ABOUT ME (updated January 2010)
I live with my wife Cara and our four pets in Raleigh.
From January 2006 - February 2009, I was an editorial writer at the Rocky Mountain News in Denver. (Then the paper shut down.) Previously, I was on the editorial page of The Press-Enterprise in Riverside, Calif., the final seven months as deputy editor of the page. Before that, I spent four terrific years at the Las Vegas Review-Journal (Nevada's largest newspaper!) as an editorial writer and columnist. My first paying gig in journalism, 1989-1997, was a labor of love at Reason magazine, five of those years as the monthly's first full-time bureau chief in Washington, D.C.
I'm a North Carolina native, alum of UNC-Chapel Hill (class of '79), and an unshakable fan of Tar Heel sports.
Politically and philosophically, I'm a classical liberal/libertarian (join the crowd, right?). By beginning a blog in December 2002 I've clearly overlooked the entire "early adopter" strategy ... but perhaps something interesting remains to be said in this format.
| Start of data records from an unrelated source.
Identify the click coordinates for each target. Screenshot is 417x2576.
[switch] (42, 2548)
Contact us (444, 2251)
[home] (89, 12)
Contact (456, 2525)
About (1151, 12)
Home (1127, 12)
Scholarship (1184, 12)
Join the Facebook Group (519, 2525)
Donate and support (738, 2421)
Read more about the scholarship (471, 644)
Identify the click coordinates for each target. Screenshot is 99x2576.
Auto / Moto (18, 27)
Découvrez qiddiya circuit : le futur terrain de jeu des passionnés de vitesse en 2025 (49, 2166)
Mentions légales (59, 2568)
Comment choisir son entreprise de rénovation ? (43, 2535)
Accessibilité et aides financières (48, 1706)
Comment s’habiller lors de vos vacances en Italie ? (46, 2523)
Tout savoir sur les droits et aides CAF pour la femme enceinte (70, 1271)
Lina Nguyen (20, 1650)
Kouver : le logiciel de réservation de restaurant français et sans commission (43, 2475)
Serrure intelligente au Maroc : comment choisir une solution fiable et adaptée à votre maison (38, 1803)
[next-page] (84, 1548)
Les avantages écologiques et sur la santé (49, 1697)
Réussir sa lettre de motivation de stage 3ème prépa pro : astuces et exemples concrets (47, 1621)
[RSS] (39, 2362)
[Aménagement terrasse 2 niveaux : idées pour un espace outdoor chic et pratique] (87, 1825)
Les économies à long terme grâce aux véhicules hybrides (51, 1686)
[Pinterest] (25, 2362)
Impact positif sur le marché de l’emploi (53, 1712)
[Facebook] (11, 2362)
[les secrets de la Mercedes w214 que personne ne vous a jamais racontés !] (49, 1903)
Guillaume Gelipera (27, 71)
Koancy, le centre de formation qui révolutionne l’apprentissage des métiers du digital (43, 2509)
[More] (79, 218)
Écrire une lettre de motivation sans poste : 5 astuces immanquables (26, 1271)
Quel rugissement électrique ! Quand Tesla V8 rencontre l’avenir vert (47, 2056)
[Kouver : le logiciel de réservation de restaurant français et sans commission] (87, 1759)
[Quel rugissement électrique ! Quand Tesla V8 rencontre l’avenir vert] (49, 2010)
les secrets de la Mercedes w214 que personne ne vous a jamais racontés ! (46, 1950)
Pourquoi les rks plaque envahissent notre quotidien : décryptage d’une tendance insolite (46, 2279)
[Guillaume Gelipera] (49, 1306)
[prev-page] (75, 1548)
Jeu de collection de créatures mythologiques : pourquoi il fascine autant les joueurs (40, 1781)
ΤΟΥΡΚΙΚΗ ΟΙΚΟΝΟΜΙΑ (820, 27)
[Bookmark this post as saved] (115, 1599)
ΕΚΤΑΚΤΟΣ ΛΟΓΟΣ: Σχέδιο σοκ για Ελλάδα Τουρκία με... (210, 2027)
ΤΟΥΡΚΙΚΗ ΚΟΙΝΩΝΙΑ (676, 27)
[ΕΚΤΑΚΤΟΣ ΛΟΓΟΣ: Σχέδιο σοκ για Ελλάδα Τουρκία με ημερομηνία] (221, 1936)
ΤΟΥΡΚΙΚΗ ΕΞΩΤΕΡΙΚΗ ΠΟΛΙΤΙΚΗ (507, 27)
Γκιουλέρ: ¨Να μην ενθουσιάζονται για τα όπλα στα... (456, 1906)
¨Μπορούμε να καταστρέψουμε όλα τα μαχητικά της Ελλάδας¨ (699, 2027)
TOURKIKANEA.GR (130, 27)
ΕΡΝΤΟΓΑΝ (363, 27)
ABOUT THE BLOG NAME: For all you history buffs, the Regulators of North Carolina were a ragtag band of yeoman farmers in colonial Piedmont N.C. who protested British taxation, in particular the practice of the royal governor of assessing arbitrary fees on small landowners and then seizing their property if they didn't pay. A couple thousand of them engaged the Crown's militia in the Battle of Alamance in 1771. The Crown won, but the skirmish is considered the first battle of the Revolution.
To the extent that the Regulators had any political philosophy, however, they were anarcho-socialists of a sort. They advocated the execution of public officials and lawyers and the redistribution of property.
I used the term Deregulator as the title of a little tabloid-style rag I self-published for about a year and a half in the mid-1980s while living in the backyard of the Regulators, Chapel Hill. Think of it as a nonvirtual me-zine.
My somewhat grandiose goal was to put out an advertiser-supported free weekly that would be easy to distinguish from the two, high-quality left-wing weeklies that existed at the time. The title was meant to let readers know they'd read things from a different perspective.
On one level, my plan didn't work out that well (meager advertiser support), so the zine ended up being a rather expensive hobby. But taking the larger view, the Deregulator was a smashing success. I used the experience to eventually land a career as a professional journalist. It's been a great ride, and I hope it continues for a long time.
Hence, the blog title, in tribute I suppose to what brung me here.